2

I want to find the last commit that touched each file that ever existed on a set of branches. That is, for each file that ever existed on one or more of the specified branches, give me the last commit that touched it.

That commit could have added the file, modified the file, deleted the file, etc. I need the commit hash but it would be nice to generate the file status from the commit (A,M,D,etc.), the set of branches that reach it and the commit date with the same command so I don't have to go run more commands to generate it. I doubt I can get all of that in one go but that's the ultimate set of information I need.

I know how to get a list of files ever in the repository but not how to reduce that to the set of files that ever existed on a set of branches. Even if I generated a file list it seems inefficient to generate that and then go back and do a git log for each file. Is there a way to do it in one go and at least get the most recent commit hash for each such file.

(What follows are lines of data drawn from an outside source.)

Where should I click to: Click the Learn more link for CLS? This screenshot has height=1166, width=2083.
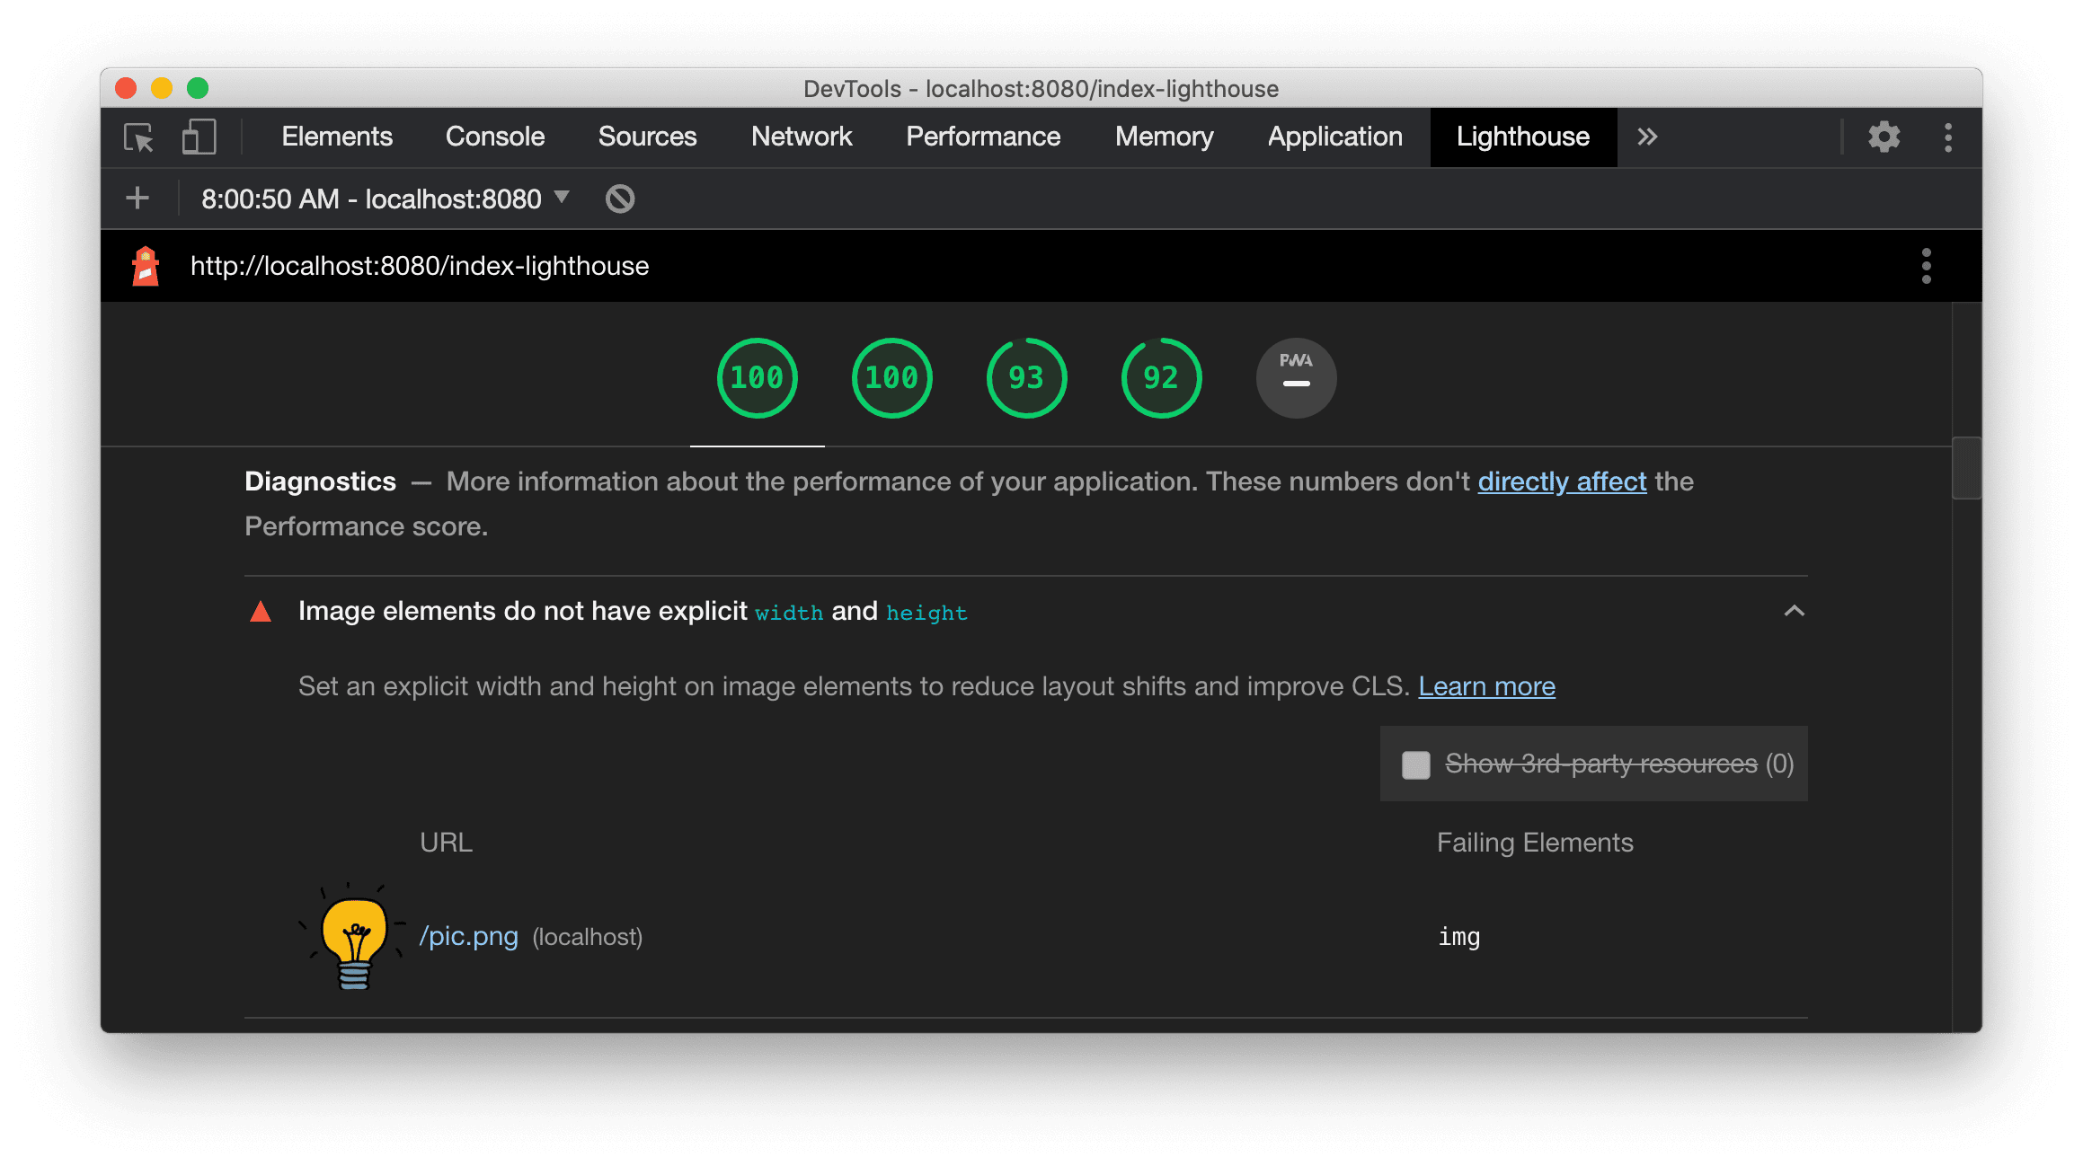1484,685
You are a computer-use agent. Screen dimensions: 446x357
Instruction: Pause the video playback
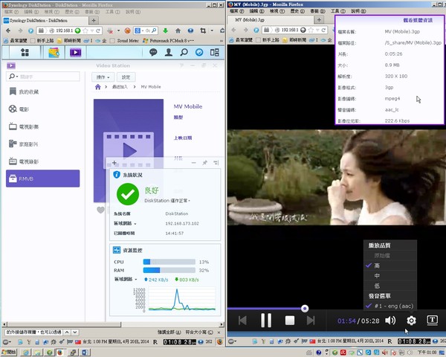coord(266,321)

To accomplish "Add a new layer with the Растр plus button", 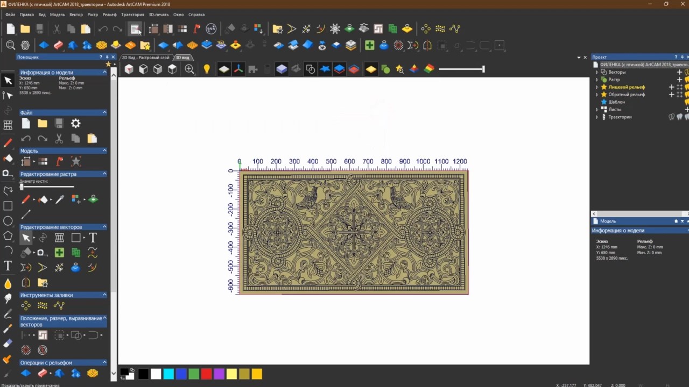I will pyautogui.click(x=679, y=80).
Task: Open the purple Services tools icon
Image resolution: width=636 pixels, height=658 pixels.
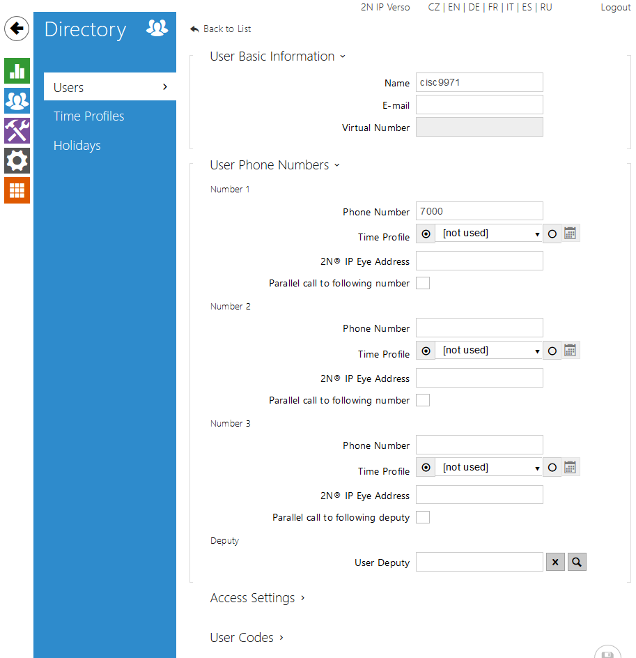Action: tap(17, 130)
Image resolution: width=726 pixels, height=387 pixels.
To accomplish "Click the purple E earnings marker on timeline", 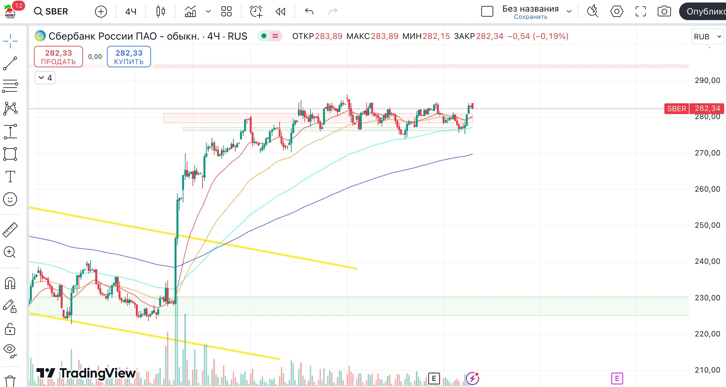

I have tried this basic algorithm:

  1. Gather all files via git log --all --diff-filter=A --pretty=format: --name-only --date-order
  2. For each file, run git log -n1 --date-order --all --pretty=format:%H -- file

Step 1 takes a while (perhaps 30 seconds) but I can live with that since it's only done once.

Step 2 takes 3-4 seconds for each invocation of git log, which is much too slow when dealing with thousands of files.

I'm looking for some way to do this more efficiently, probably via plumbing.

Alternatively, if there's a way to speed up git log that could be a solution as well.

David Greene
  • 394
  • 2
  • 12

2 Answers2

0

The "hard" way to do this is to actually walk the repo by looking at the log file. That will get messy really fast and you'll probably have a hard time getting what you want.

The "easy" way is to actually look at the git objects. here is a starting point. the idea is that you can basically build this information by looking at the object git uses.

The "hard" way is actually easier but messier. The "easy" way is harder but you probably have better odds of getting it right.

Hope this helps.

Mircea
  • 10,216
  • 2
  • 30
  • 46
0

That's quite a bunch of requirements...I'd try to get the wanted output first before wondering about efficiency.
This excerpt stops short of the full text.